RECORD EXCERPTS section start

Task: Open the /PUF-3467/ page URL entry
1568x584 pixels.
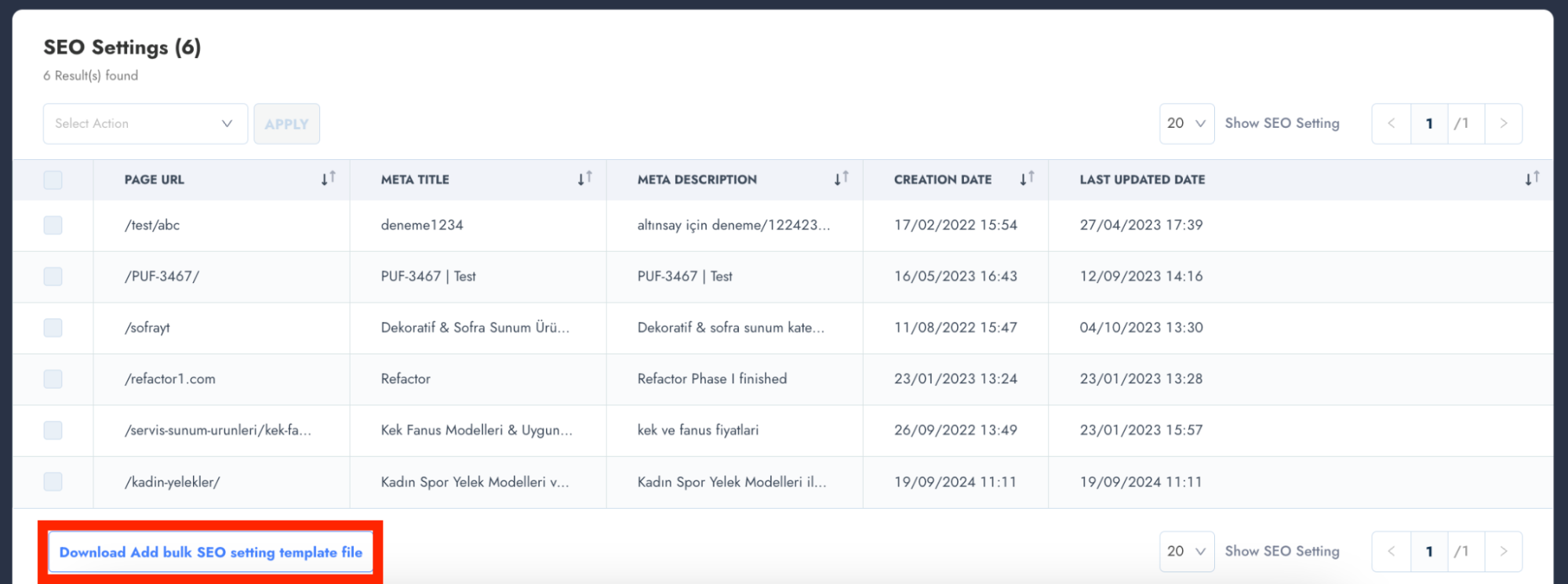Action: coord(162,276)
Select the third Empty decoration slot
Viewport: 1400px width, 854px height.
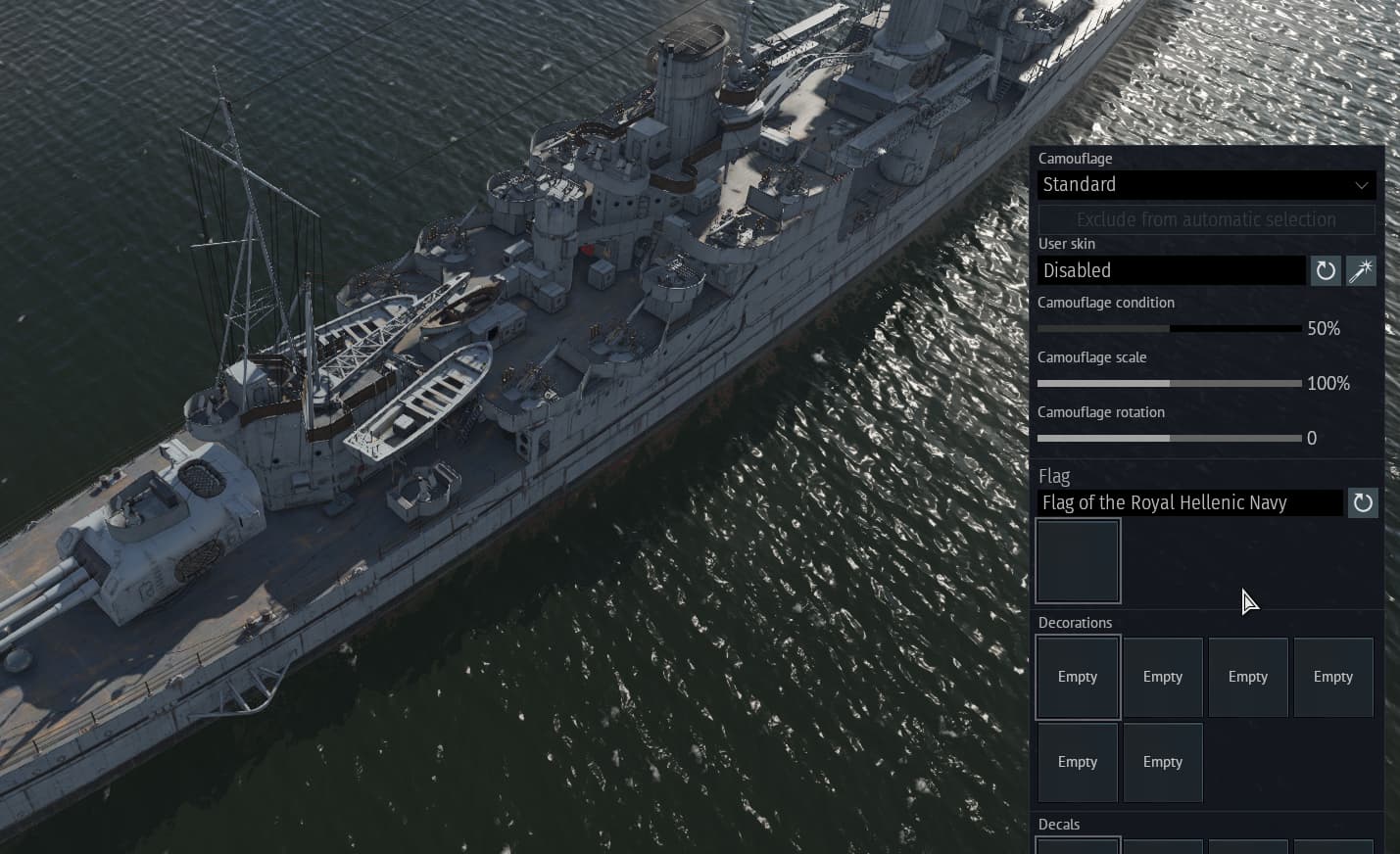point(1248,677)
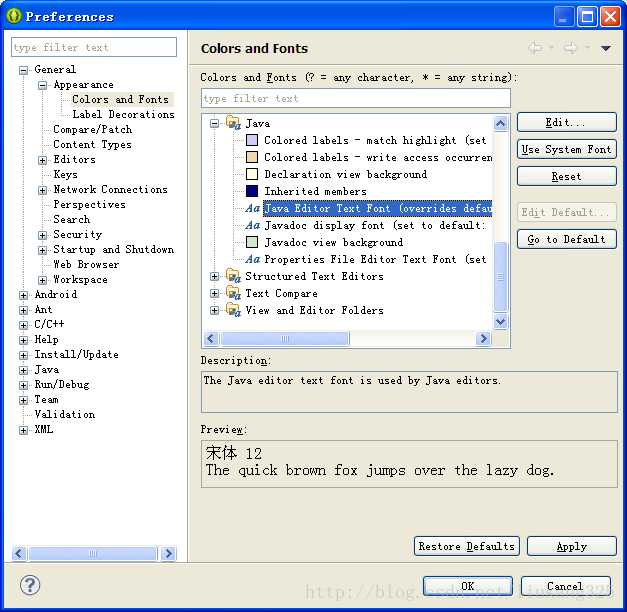
Task: Click the Restore Defaults button
Action: point(467,546)
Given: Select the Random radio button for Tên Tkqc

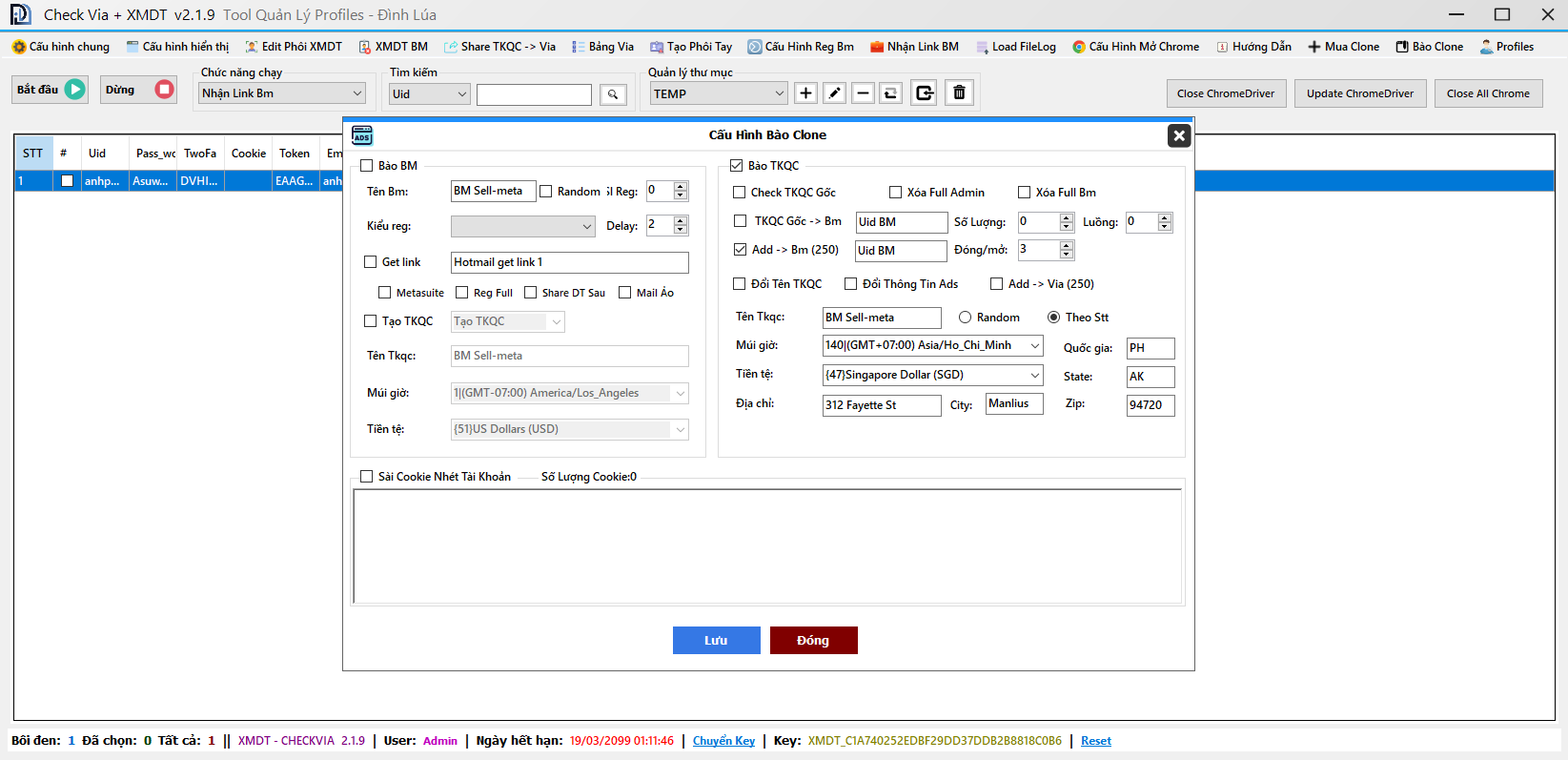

RECORD EXCERPTS section end

WHAT IS REQUIRED -> Would you write out each record above exactly, with no images?

EXERCISE ANSWER ->
Task: Open the /PUF-3467/ page URL entry
1568x584 pixels.
Action: coord(162,276)
Select the third Empty decoration slot
Viewport: 1400px width, 854px height.
point(1248,677)
Task: Click the Restore Defaults button
Action: point(467,546)
Given: Select the Random radio button for Tên Tkqc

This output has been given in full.